The Duty to Denounce
So what about Republicans having some sort of obligation to denounce Trump? Well, certainly I agree that Trump and his “ideas” are poison for the party (and this is true even if you think he performed a service by wounding Jeb and compelling a debate on immigration), and that helping accelerate the day when his endgame arrives is a thing some of the straggling campaigns should consider as they assess how long to stay in the race. I have a lot of respect for candidates like Rick Perry and Bobby Jindal who went hard after Trump’s nativism and his clown show, and have at times been frustrated by Cruz’s professions of disinterest in attacking Trump (although even Cruz openly criticized the idea, attributed to Trump*, of registries for all the nation’s Muslims).

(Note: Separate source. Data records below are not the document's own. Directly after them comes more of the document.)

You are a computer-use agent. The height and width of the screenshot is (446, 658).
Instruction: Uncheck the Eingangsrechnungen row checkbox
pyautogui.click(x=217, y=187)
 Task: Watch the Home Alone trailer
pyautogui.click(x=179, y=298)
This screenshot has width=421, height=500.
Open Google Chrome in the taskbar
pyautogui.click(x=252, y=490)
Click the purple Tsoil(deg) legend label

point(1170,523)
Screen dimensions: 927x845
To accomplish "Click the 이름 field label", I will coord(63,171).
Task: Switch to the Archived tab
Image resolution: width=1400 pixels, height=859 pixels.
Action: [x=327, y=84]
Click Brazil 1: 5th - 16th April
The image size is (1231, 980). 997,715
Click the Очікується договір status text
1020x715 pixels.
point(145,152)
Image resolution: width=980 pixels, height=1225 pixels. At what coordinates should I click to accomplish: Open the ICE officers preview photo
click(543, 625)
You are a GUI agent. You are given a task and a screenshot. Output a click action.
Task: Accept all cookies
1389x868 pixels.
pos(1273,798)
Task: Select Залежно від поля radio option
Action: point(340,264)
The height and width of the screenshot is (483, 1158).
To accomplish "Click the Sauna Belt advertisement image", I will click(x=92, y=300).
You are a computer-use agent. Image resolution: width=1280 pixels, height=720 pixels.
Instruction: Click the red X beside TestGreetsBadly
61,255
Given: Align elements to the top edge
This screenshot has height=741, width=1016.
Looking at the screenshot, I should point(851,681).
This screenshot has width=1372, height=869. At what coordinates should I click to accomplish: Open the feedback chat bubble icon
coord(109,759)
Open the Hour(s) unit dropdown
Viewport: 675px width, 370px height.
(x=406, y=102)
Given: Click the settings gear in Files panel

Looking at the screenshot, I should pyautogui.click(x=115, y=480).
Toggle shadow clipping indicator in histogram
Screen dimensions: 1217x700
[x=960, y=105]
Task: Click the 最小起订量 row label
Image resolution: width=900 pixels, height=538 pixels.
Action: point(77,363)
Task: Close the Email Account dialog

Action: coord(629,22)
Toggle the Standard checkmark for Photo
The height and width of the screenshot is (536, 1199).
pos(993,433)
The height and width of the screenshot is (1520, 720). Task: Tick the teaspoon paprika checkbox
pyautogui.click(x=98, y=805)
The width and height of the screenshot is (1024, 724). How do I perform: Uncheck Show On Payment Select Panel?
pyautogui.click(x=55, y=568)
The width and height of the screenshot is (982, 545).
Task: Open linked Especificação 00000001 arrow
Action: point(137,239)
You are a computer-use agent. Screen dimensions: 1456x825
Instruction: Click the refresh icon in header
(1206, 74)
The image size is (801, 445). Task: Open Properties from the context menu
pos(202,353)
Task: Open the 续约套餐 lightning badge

* – Trump has actually proposed no such thing, and I was inclined to think he was ambushed the first time he was asked this (the suggestion was by a reporter, not by Trump, and the main thing Trump has discussed is a database of refugees, which is not far from what ICE does anyway), but after a few cracks at the question, he was still unable to give a simple “no” to Clinton spox George Stephanopoulos on Sunday:
STEPHANOPOULOS: You did stir up a controversy with those comments over the database. Let’s try to clear that up.
Are you unequivocally now ruling out a database on all Muslims?
TRUMP: No, not at all. I want a database for the refugees that — if they come into the country. We have no idea who these people are. When the Syrian refugees are going to start pouring into this country, we don’t know if they’re ISIS, we don’t know if it’s a Trojan horse.
And I definitely want a database and other checks and balances. We want to go with watchlists. We want to go with databases.
But ultimately, the way to stop Trump from being seen as the spokesman for the Republican Party is to defeat Trump head-to-head and keep him from gaining the party’s nomination for public office. That will inevitably involve whoever ends up as his main contenders for the nomination in criticizing him, in whatever terms are best calculated to diminish his support with the primary voters. It may also involve running a lot of ads against him, as some critics are massing to do now. Trying to respond to each and every one of Trump’s wild utterances only sucks you into his trap and takes them more seriously than they merit.
And then, as the general election arrives, the nominee can spend more time explaining his (or her) views without them being stepped on by Trump, and maybe even in a way that keeps some of Trump’s saner supporters engaged with the GOP. This may not be the way the media wants things to proceed, but it’s how successful political parties operate.
And when all is said and done, Bernie Sanders will still be in the Senate, speaking for an even larger chunk of the Democrats’ base, and the Democrats will still have to deal with him.